Осенние дожди | страница 78



Я осторожно разглядываю его и впервые думаю, что, в сущности, это уже старый человек. Старый и, наверное, долго холостяковавший. Только долгое холостяцкое одиночество приучает мужчину к такой щепетильной аккуратности во всем. Вылинявшая рубашка на Лукине — любо-дорого глядеть, как чиста. Все пуговицы на месте, носовой платок отутюжен, в носки «праздничных» ботинок можно смотреться, как в зеркало.

Сразу видно, не привык человек, чтобы кто-нибудь другой о нем заботился. У него на этот счет взгляды твердые: будь ты хоть семь раз академиком, а если ботинок себе почистить, электробритву собрать-разобрать, выключатель в комнате исправить не можешь,— какой же ты мужчина? Академического от тебя никто не заберет: честь и хвала тебе. Но ведь это для других. Для общества или даже для всего человечества. А личные уменья — самому себе.

Я все чаще задумываюсь над тем, что до сих пор ничего толком-то не знаю о бригадире. Попросить его рассказать о себе, кто ты и что ты, Лукин еще, гляди, обидится.

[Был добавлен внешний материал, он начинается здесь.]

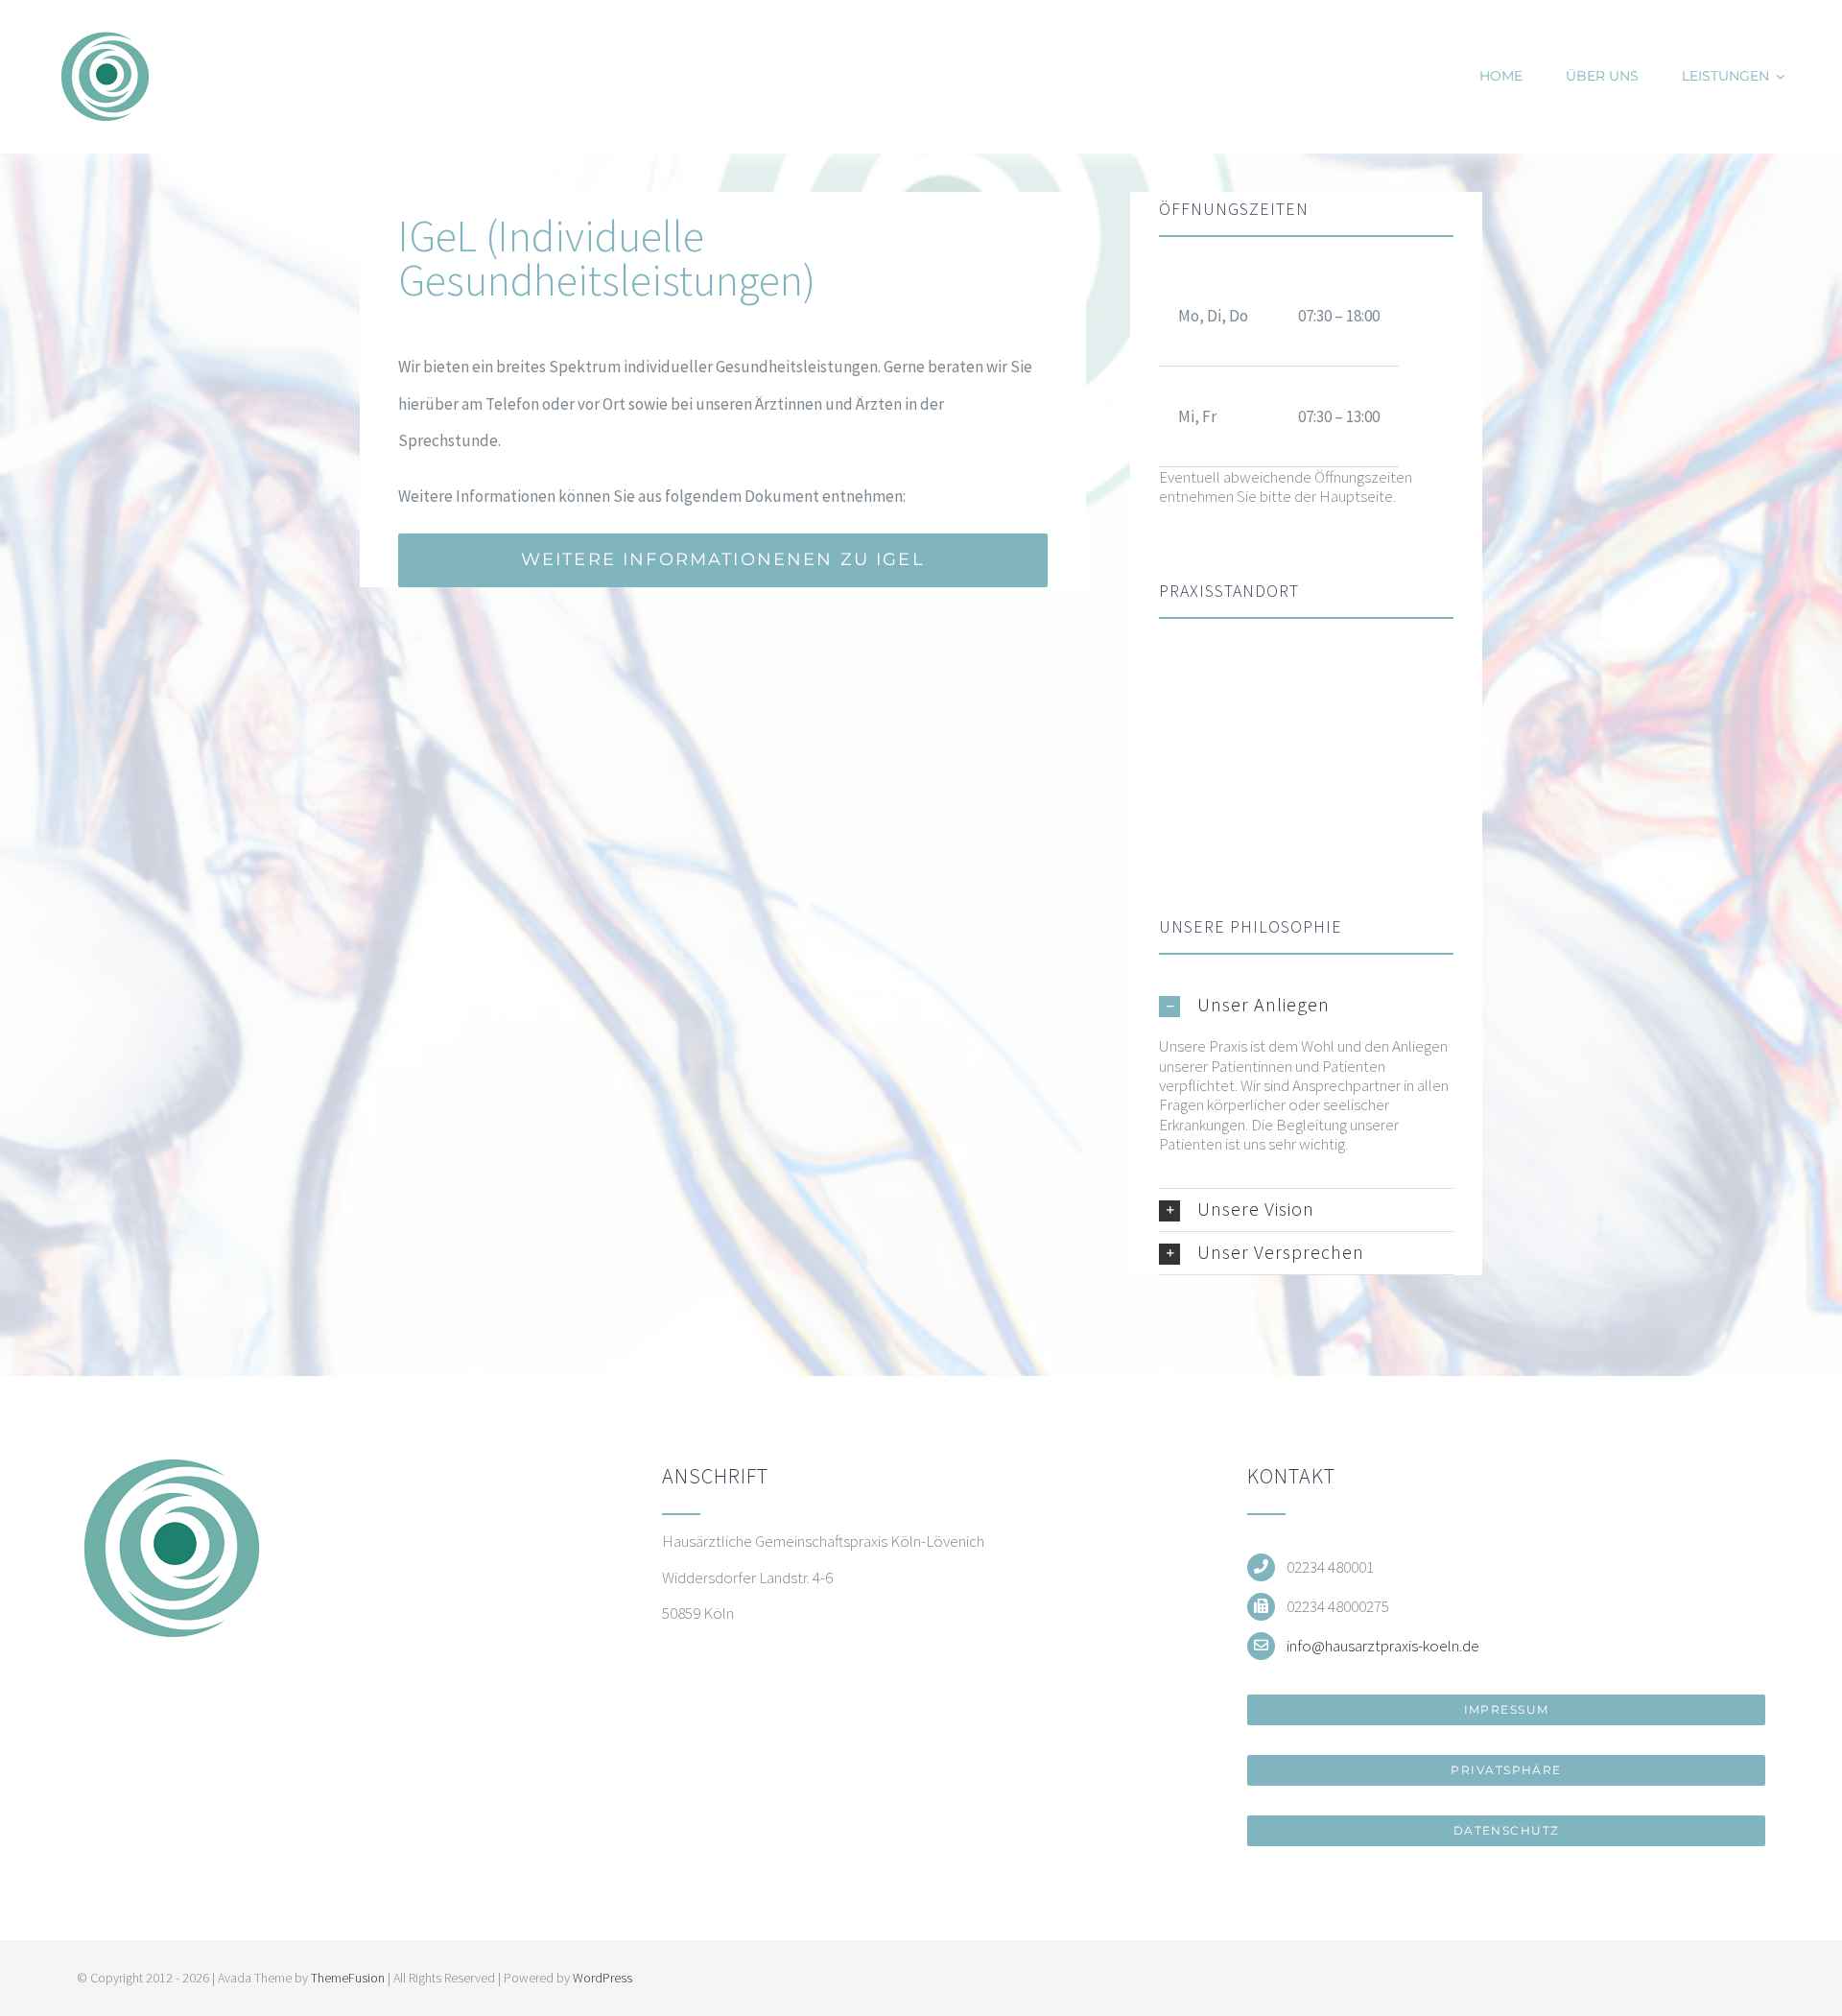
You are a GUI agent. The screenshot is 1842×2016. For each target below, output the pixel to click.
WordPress (602, 1977)
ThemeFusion (348, 1977)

Но он вдруг сам заговорил, когда мы остались в бараке вдвоем. Причем заговорил смущенно и так, будто продолжал прерванный разговор:

— А в судьбу ты веришь, Кирьяныч?

Я отшутился в том смысле, что, мол, верю в пределах известной пословицы: «Кому суждено быть повешенным, тот не утонет». А он снял с рукава какую-то пылинку, помолчал, подумал и убежденно сказал:

— А вот я верю. Меня, Кирьяныч, жизнь в одночасье так обкрутила, что сразу все в другую сторону пошло. Понимаешь, глазом моргнуть не успел.

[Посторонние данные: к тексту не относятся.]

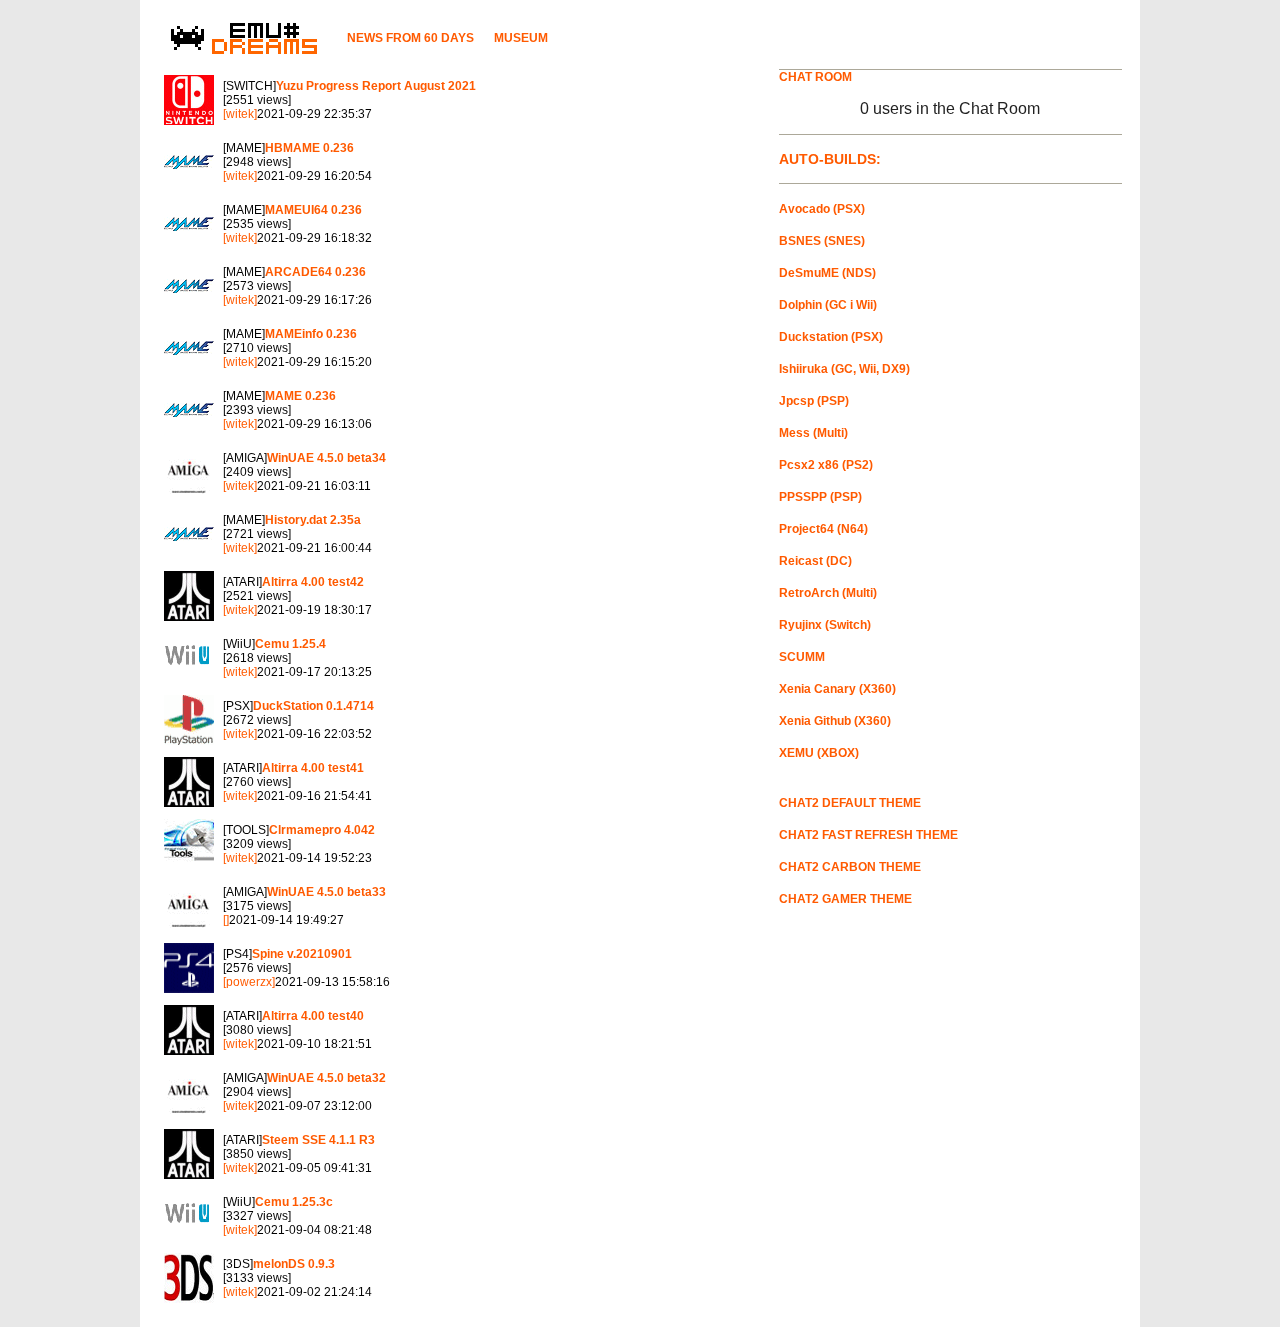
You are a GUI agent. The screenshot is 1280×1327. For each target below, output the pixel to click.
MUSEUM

— Слыхал, ты всю войну провоевал? — спросил я.

— Ну, не день в день, конечно. Госпиталь, переформирование. А что?

— Ничего, к слову пришлось.

— Я вот демобилизовался в сорок пятом,— продолжал он после паузы,— куда ехать, как не к себе, на Дон? Городишко у нас хоть и неказистый, не столица, второго такого нет на земле, это я точно тебе говорю. Что речка, глянешь, что луга-поля кругом, а уж про сады и говорить нечего: море. И война их не извела. Как весь город зальет по весне белым цветом — сердце заходится, веришь?

Ну, приехал, у других — трофеи, а у меня всего-то богатства — усы да немецкая табакерка с голыми богинями на крышке. Я ее у одного нашего солдата по старшинскому своему праву отобрал, чтобы скабрезностей на перекурах не рассказывал. Блудливый был солдатишка.

Я молчу, слушаю. Лукин курит, невидяще глядя на огонек, и тоже молчит.